Après une panne de gréement au début de la Transat Jacques Vabre l'année dernière qui l'a contraint à abandonner la course en double vers la Martinique, et son manquement à la course “Retour à la base”, Heer se devait de terminer cette course historique à travers l'Atlantique Nord pour conserver ses espoirs de se qualifier pour son premier Vendée Globe.

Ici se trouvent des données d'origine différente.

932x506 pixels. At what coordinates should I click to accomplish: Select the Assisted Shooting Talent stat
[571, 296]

Après avoir finalement terminé sa Transat CIC, plus de six jours et sept heures après le Belge Denis Van Weynbergh, 24e, Heer est déterminé à faire réparer son bateau et ses voiles endommagées à temps pour participer à la course de retour vers la Vendée, qui commence le 29 mai prochain.
"J'ai vécu un cauchemar. Pendant six jours, j'ai dû rester collé à la barre. Ce n'était pas du tout agréable. À quelque 1 300 milles de l'arrivée, j'étais dans une situation très, très difficile.

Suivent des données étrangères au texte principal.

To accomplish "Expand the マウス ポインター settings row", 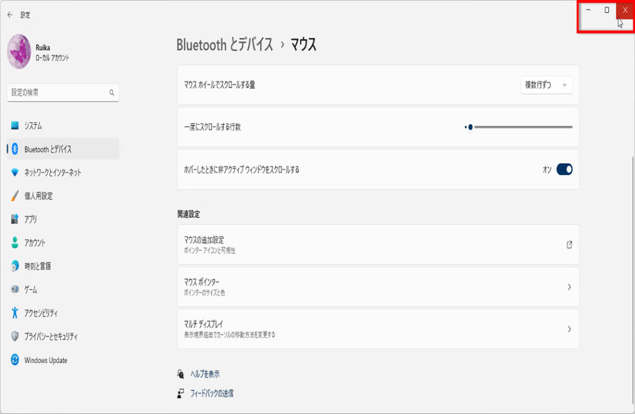I will [378, 287].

Il a été renversé dans la nuit du 5 mai alors qu'il naviguait dans des vents de 35 à 40 nœuds et une mer formée. Découragé, il lui a fallu plusieurs jours pour mettre en place un système d'alimentation rudimentaire, ses panneaux solaires alimentant la batterie de son moteur lui ont permis d'utiliser son pilote automatique. Mais ce n'est qu'après une discussion avec son préparateur mental qui lui a conseillé de littéralement "d’accepter la souffrance" et de consacrer son énergie uniquement aux nombreux problèmes auxquels il faisait face, plutôt que de gaspiller son énergie mentale dans des émotions telles que la colère et la déception.
The knockdown…..carnage
Heer se souvient : "Lorsque j'ai été mis à terre, il me restait 1 300 milles à parcourir, sans aucune puissance et avec des conditions météorologiques très difficiles. J'ai navigué dans environ 38 nœuds de vent, au portant, avec la grand-voile et le J2 pendant des heures. Je n'étais pas surpuissant, j'étais plutôt à l'aise. J'étais à la station de navigation quand soudain le pilote a fait un empannage chinois, je naviguais à 145 degrés TWA. Je ne sais pas ce qui s'est passé mais si vous empannez avec un empennage plein, une quille pleine, un ballast plein et bien vous basculez assez rapidement. Et puis une grosse vague m'a frappé et m'a fait basculer encore plus. J'ai regardé mes fichiers journaux (plus tard) et j'étais à 128 degrés de gîte, donc j'étais bien au-dessus....C'était un carnage. Le pire, c'est qu'au bout de 10 secondes, j'ai eu un black-out complet, plus d'électricité, plus rien. À 3 heures du matin, à 40 nœuds, ce n'est pas une position très agréable. J'ai volé à travers l'intérieur du bateau et j'ai un coude gravement contusionné et un cou douloureux. Les premières 24 heures se sont déroulées en mode crise. Je n'avais plus d'électricité et j'ai dû, d'une manière ou d'une autre, affaler les voiles en toute sécurité. L'enrouleur J2 était cassé, j'ai eu beaucoup de mal à l'enrouler et il y a beaucoup de dégâts".
Accepter cette souffrance
Il poursuit : "J'ai pansé mes plaies pendant un jour ou deux. Puis j'ai réussi à mettre en place ce système électrique de base et faire fonctionner les choses les plus importantes avec mes panneaux solaires afin d’alimenter la batterie du moteur. Ainsi, lorsque j'avais du soleil, je pouvais faire fonctionner les choses les plus importantes sur le bateau, les communications par satellite, le pilote de base, le téléchargement des fichiers GRIB, et j'ai recommencé à avancer petit à petit. Mais là-haut, sur les Grands Bancs avec ce gris, brumeux et misérable, les deux premiers jours, je n'ai pas pu faire grand-chose. Je n'avais pas d'AIS et j'étais dans le couloir de navigation, je voyais des bateaux autour de moi, ce qui n'était pas très agréable non plus. Je suis toujours en bonne santé, mais le bateau a subi quelques dégâts au niveau des voiles.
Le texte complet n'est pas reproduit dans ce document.